Landscape gardening, mural painting,
church building, and furniture making as well, are
some of the things that come under the head of architecture.
They are discussed between the covers of any architectural
magazine. There is a particular relation in the
photoplay between Crowd Pictures and landscape conceptions,
between Patriotic Films and mural paintings, between
Religious Films and architecture. And there is
just as much of a relation between Fairy Tales and
furniture, which same is discussed in this chapter.
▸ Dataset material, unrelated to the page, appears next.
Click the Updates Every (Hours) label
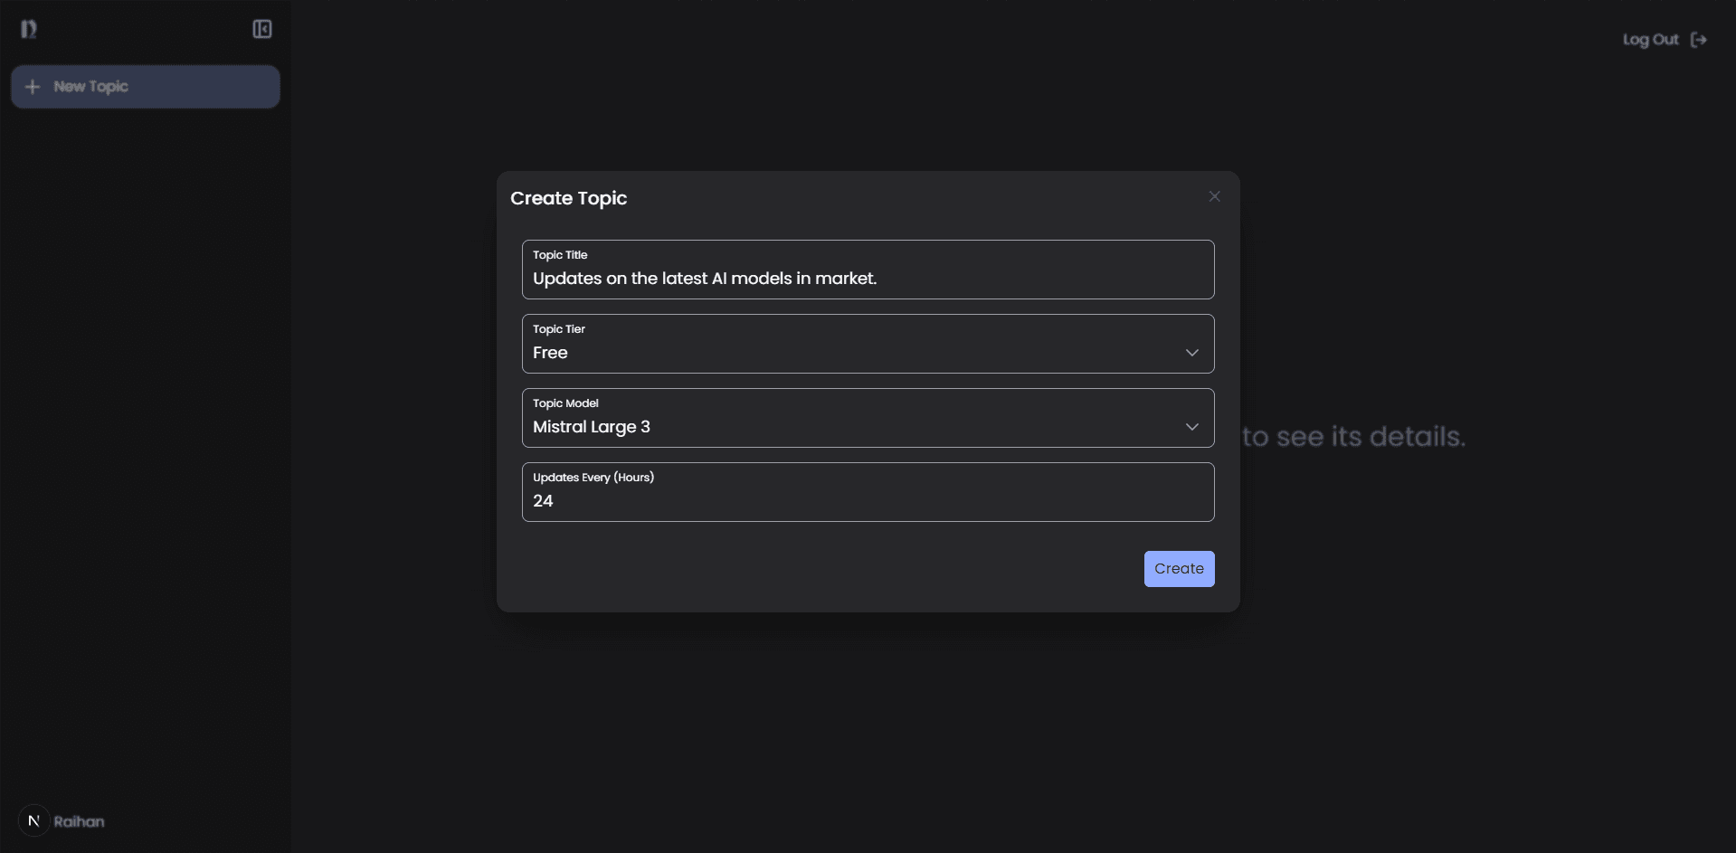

Let us return to Moving Day, chapter
four. This idea has been represented many times
with a certain sameness because the producers have
not thought out the philosophy behind it. A picture
that is all action is a plague, one that is all elephantine
and pachydermatous pageant is a bore, and, most emphatically,
a film that is all mechanical legerdemain is a nuisance.
The possible charm in a so-called trick picture is
in eliminating the tricks, giving them dignity till
they are no longer such, but thoughts in motion and
made visible. In Moving Day the shoes are the
most potent. They go through a drama that is natural
to them. To march without human feet inside is
but to exaggerate themselves. It would not be
amusing to have them walk upside down, for instance.
As long as the worn soles touch the pavement, we unconsciously
conjure up the character of the absent owners, about
whom the shoes are indeed gossiping. So let the
remainder of the furniture keep still while the shoes
do their best. Let us call to mind a classic
fairy-tale involving shoes that are magical:
The Seven Leagued Boots, for example, or The Enchanted
Moccasins, or the footwear of Puss in Boots. How
gorgeous and embroidered any of these should be, and
at a crisis what sly antics they should be brought
to play, without fidgeting all over the shop!
Cinderella’s Slipper is not sufficiently the
heroine in moving pictures of that story. It
should be the tiny leading lady of the piece, in the
same sense the mighty steam-engine is the hero of
the story in chapter two. The peasants when they
used to tell the tale by the hearth fire said the shoe
was made of glass. This was in mediaeval Europe,
at a time when glass was much more of a rarity.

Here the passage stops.